Fictor
Foto: Divulgação/Fictor

A Fictor Holding Financeira entrou com pedido de recuperação judicial no Tribunal de Justiça de São Paulo após uma escalada de pressão financeira ligada à tentativa frustrada de aquisição do Banco Master. O movimento levanta uma dúvida central no mercado: o que muda, na prática, para quem investiu na Fictor?

Em meio a pedidos de retirada bilionários e à suspensão de cobranças, investidores agora avaliam o risco de perdas, alongamento de prazos e até a possibilidade de não recuperar integralmente o capital aplicado.

O que aconteceu?

A Fictor protocolou pedido de recuperação judicial no Tribunal de Justiça de São Paulo após enfrentar uma forte deterioração de caixa nos meses seguintes à tentativa frustrada de aquisição do Banco Master.
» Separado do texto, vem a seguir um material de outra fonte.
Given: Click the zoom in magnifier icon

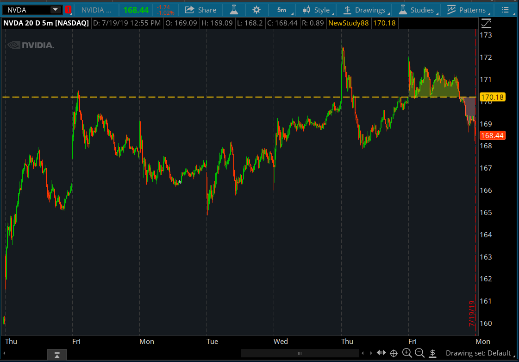Looking at the screenshot, I should [407, 353].
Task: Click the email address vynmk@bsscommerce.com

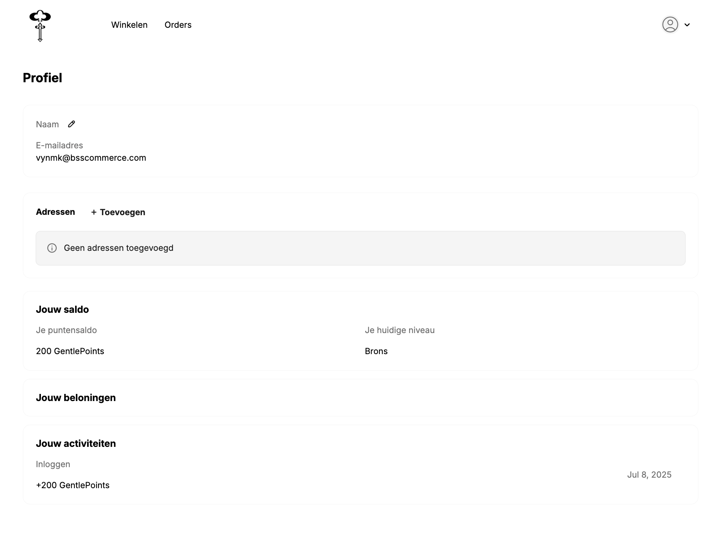Action: coord(91,158)
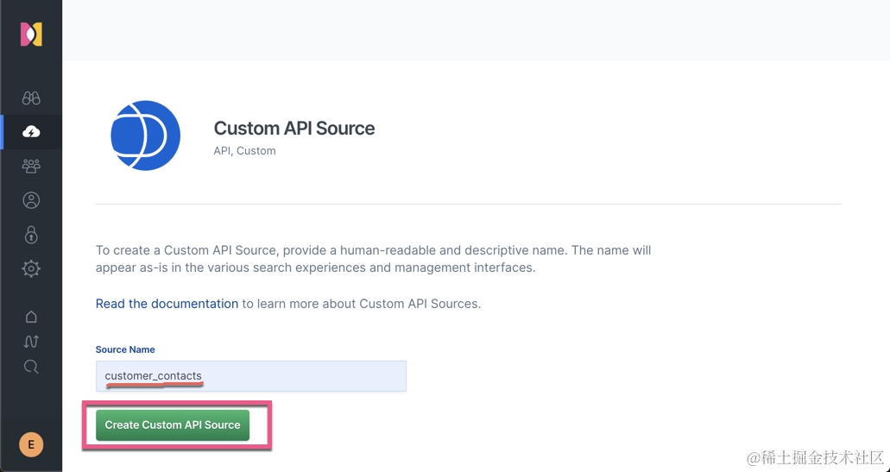This screenshot has width=890, height=472.
Task: Open the Read the documentation link
Action: [x=167, y=304]
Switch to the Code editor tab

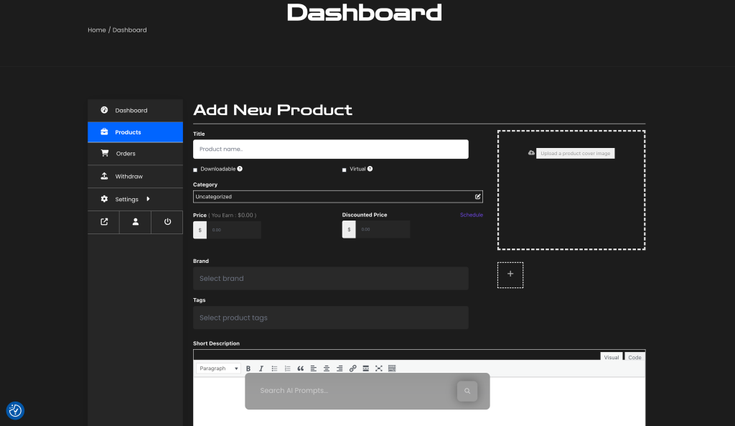click(x=635, y=357)
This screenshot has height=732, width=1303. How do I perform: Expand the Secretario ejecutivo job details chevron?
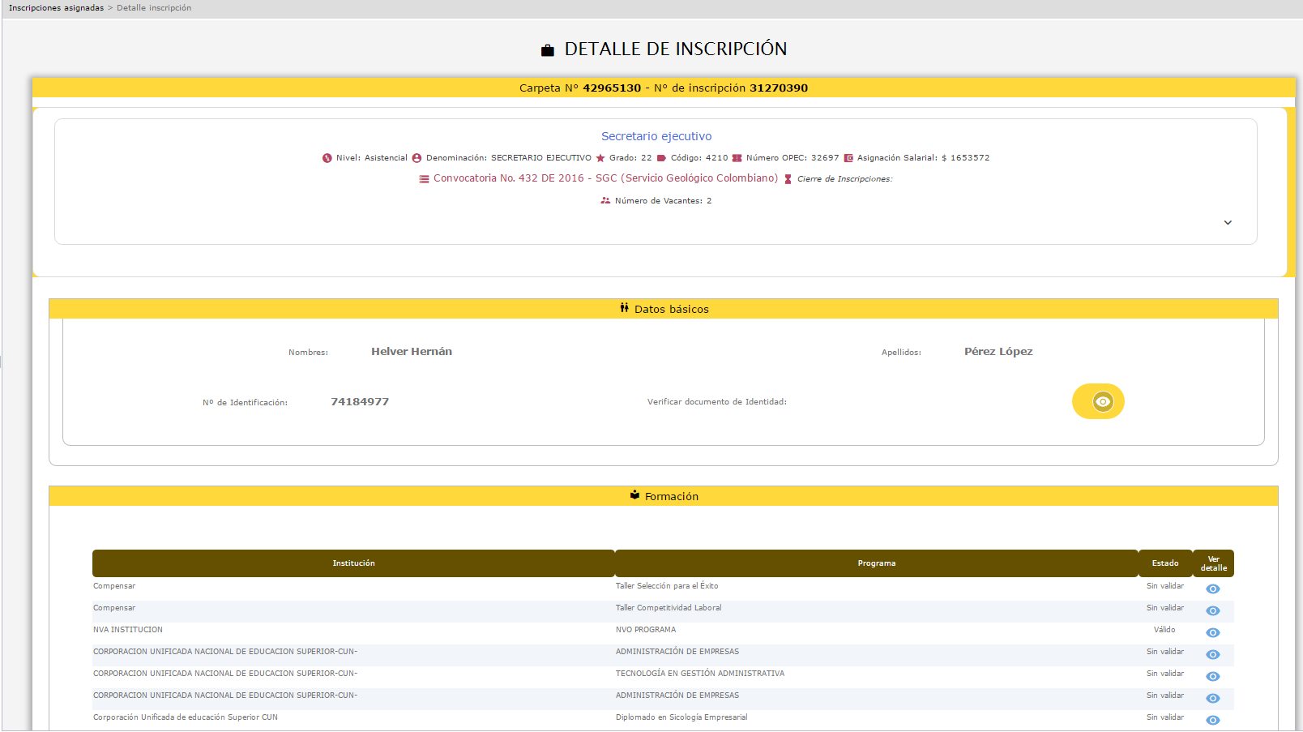coord(1228,223)
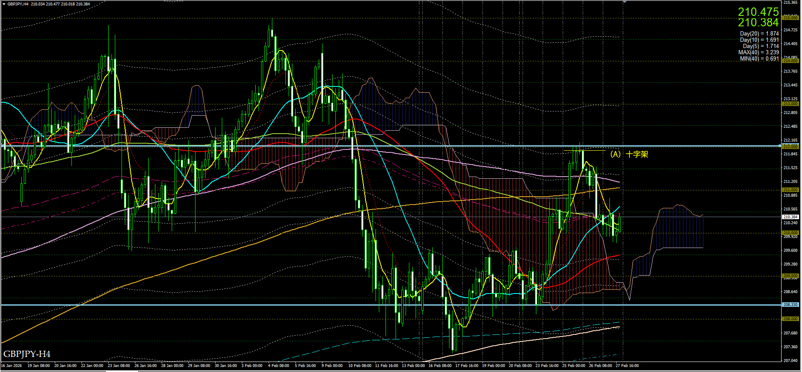The width and height of the screenshot is (802, 372).
Task: Click the Day(5) = 1.714 readout
Action: coord(760,46)

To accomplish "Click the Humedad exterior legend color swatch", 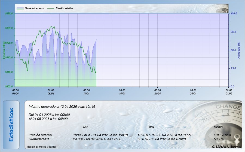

Em 17 de novembro de 2025, um consórcio liderado pela Fictor anunciou a intenção de assumir o banco, com previsão de um aporte imediato de R$ 3 bilhões. No entanto, no dia seguinte, o Banco Central do Brasil decretou a liquidação extrajudicial da instituição.

Segundo a holding, a repercussão negativa do episódio alterou o ambiente de confiança, o que levou à rescisão de contratos com prestadores de serviço e elevou o nível de cautela de parceiros e investidores.

Além disso, o grupo afirma que esse movimento acelerou pedidos de retirada em contratos de Sociedade em Conta de Participação (SCP), pressionando a liquidez.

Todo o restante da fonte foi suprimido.